- INFORMATION SUPPLIED -
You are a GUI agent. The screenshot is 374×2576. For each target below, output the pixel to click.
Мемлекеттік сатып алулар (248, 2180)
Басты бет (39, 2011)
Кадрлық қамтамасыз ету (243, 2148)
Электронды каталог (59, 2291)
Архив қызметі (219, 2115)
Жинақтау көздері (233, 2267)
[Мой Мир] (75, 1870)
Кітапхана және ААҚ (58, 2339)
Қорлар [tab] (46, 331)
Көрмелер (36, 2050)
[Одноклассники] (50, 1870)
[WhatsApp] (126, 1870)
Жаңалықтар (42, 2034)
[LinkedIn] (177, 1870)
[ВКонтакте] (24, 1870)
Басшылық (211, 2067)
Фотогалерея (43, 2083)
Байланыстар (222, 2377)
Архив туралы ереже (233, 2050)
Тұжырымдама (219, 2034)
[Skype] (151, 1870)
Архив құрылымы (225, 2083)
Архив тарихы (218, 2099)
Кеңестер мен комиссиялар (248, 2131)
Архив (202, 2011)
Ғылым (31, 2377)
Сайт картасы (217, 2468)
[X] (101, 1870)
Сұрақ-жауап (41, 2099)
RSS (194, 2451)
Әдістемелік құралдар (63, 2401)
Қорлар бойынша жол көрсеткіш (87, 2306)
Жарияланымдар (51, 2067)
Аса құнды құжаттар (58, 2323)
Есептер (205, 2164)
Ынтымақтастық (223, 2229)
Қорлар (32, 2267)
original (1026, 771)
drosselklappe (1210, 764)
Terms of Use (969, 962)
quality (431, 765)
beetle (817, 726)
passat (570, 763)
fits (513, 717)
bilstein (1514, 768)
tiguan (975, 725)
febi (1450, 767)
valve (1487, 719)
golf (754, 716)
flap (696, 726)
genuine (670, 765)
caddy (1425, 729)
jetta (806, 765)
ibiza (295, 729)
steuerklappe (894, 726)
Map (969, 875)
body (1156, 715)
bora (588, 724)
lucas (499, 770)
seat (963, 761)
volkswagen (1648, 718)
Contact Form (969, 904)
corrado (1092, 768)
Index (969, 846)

- TO DO -
If a line above contains the word "Архив", list it.

- OUTPUT OF THE TASK -
Архив қызметі (219, 2115)
Архив туралы ереже (233, 2050)
Архив құрылымы (225, 2083)
Архив тарихы (218, 2099)
Архив (202, 2011)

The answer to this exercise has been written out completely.